### WHAT TO WORK ON:
Format the items as a numbered list without blank lines, starting at the line that contains "Task: Click the Congratulations" and ending with the line that contains "[x=140, y=62]".

----------

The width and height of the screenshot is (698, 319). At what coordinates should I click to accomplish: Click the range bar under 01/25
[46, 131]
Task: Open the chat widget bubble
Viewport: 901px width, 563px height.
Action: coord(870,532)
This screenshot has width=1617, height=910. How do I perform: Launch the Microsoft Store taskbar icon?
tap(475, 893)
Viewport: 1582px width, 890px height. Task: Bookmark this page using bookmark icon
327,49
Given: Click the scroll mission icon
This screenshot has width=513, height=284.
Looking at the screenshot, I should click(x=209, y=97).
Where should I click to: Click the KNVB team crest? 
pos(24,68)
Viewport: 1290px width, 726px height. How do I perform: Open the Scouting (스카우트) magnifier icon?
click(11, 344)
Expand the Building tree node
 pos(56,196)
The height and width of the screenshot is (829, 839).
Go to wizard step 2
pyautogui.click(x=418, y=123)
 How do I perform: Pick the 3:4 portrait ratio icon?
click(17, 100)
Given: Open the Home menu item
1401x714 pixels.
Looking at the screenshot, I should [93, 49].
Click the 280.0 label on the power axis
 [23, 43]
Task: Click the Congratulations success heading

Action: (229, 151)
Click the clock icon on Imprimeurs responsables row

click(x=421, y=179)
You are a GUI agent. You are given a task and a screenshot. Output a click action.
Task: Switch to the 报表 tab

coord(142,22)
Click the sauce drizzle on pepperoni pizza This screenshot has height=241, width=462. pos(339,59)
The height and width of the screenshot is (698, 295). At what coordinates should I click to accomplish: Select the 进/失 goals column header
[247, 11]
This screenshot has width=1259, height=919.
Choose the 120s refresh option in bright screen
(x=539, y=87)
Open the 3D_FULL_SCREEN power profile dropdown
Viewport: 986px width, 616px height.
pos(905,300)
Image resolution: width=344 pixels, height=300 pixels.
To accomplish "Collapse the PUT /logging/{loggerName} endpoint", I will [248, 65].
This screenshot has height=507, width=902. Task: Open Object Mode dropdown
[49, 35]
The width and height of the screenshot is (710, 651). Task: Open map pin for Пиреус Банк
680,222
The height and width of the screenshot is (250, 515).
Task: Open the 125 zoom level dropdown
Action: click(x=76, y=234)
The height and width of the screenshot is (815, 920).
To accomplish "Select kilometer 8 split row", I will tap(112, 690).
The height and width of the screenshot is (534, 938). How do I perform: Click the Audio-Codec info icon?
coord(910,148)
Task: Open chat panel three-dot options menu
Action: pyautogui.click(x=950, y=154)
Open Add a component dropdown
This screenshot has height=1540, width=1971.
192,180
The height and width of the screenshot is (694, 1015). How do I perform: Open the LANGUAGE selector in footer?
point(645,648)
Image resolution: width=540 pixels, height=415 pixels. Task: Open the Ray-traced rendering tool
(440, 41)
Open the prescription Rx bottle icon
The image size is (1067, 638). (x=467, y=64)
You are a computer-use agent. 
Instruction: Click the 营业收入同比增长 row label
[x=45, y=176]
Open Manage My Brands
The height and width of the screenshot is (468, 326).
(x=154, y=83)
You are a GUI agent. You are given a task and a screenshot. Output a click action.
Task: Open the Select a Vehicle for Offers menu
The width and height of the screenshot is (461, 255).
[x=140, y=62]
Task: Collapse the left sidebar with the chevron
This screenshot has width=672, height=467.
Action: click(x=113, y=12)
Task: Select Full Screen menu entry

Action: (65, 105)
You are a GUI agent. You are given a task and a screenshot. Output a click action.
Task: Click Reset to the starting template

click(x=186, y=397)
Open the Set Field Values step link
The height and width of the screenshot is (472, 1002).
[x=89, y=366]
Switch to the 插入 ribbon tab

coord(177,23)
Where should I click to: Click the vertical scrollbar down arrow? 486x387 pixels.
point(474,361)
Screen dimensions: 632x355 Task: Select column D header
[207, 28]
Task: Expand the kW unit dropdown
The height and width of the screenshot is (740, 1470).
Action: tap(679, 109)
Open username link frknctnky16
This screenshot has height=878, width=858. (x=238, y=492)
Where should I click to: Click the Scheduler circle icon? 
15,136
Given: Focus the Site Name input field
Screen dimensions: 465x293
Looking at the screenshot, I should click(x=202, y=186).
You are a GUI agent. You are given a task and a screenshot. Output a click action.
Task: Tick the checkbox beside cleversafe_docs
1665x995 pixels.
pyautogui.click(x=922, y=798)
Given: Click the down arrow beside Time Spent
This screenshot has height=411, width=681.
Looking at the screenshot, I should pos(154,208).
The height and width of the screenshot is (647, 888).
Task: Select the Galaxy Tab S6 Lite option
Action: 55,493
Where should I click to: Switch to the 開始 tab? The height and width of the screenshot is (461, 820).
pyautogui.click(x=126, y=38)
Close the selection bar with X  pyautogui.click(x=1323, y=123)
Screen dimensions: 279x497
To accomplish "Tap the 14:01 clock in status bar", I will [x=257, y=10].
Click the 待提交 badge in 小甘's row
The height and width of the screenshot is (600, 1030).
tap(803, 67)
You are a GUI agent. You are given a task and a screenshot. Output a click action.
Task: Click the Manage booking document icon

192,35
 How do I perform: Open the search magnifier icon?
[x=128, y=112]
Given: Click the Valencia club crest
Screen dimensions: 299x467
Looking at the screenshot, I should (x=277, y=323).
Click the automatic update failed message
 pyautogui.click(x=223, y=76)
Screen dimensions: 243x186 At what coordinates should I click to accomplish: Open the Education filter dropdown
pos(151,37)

----------

### SOLUTION:
1. Task: Click the Congratulations success heading
2. Action: (229, 151)
3. Click the clock icon on Imprimeurs responsables row
4. click(x=421, y=179)
5. You are a GUI agent. You are given a task and a screenshot. Output a click action.
6. Task: Switch to the 报表 tab
7. coord(142,22)
8. Click the sauce drizzle on pepperoni pizza This screenshot has height=241, width=462. pos(339,59)
9. The height and width of the screenshot is (698, 295). At what coordinates should I click to accomplish: Select the 进/失 goals column header
10. [247, 11]
11. This screenshot has width=1259, height=919.
12. Choose the 120s refresh option in bright screen
13. (x=539, y=87)
14. Open the 3D_FULL_SCREEN power profile dropdown
15. Viewport: 986px width, 616px height.
16. pos(905,300)
17. Image resolution: width=344 pixels, height=300 pixels.
18. To accomplish "Collapse the PUT /logging/{loggerName} endpoint", I will [248, 65].
19. This screenshot has height=507, width=902. Task: Open Object Mode dropdown
20. [49, 35]
21. The width and height of the screenshot is (710, 651). Task: Open map pin for Пиреус Банк
22. 680,222
23. The height and width of the screenshot is (250, 515).
24. Task: Open the 125 zoom level dropdown
25. Action: click(x=76, y=234)
26. The height and width of the screenshot is (815, 920).
27. To accomplish "Select kilometer 8 split row", I will tap(112, 690).
28. The height and width of the screenshot is (534, 938). How do I perform: Click the Audio-Codec info icon?
29. coord(910,148)
30. Task: Open chat panel three-dot options menu
31. Action: pyautogui.click(x=950, y=154)
32. Open Add a component dropdown
33. This screenshot has height=1540, width=1971.
34. 192,180
35. The height and width of the screenshot is (694, 1015). How do I perform: Open the LANGUAGE selector in footer?
36. point(645,648)
37. Image resolution: width=540 pixels, height=415 pixels. Task: Open the Ray-traced rendering tool
38. (440, 41)
39. Open the prescription Rx bottle icon
40. The image size is (1067, 638). (x=467, y=64)
41. You are a computer-use agent. 
42. Instruction: Click the 营业收入同比增长 row label
43. [x=45, y=176]
44. Open Manage My Brands
45. The height and width of the screenshot is (468, 326).
46. (x=154, y=83)
47. You are a GUI agent. You are given a task and a screenshot. Output a click action.
48. Task: Open the Select a Vehicle for Offers menu
49. The width and height of the screenshot is (461, 255).
50. [x=140, y=62]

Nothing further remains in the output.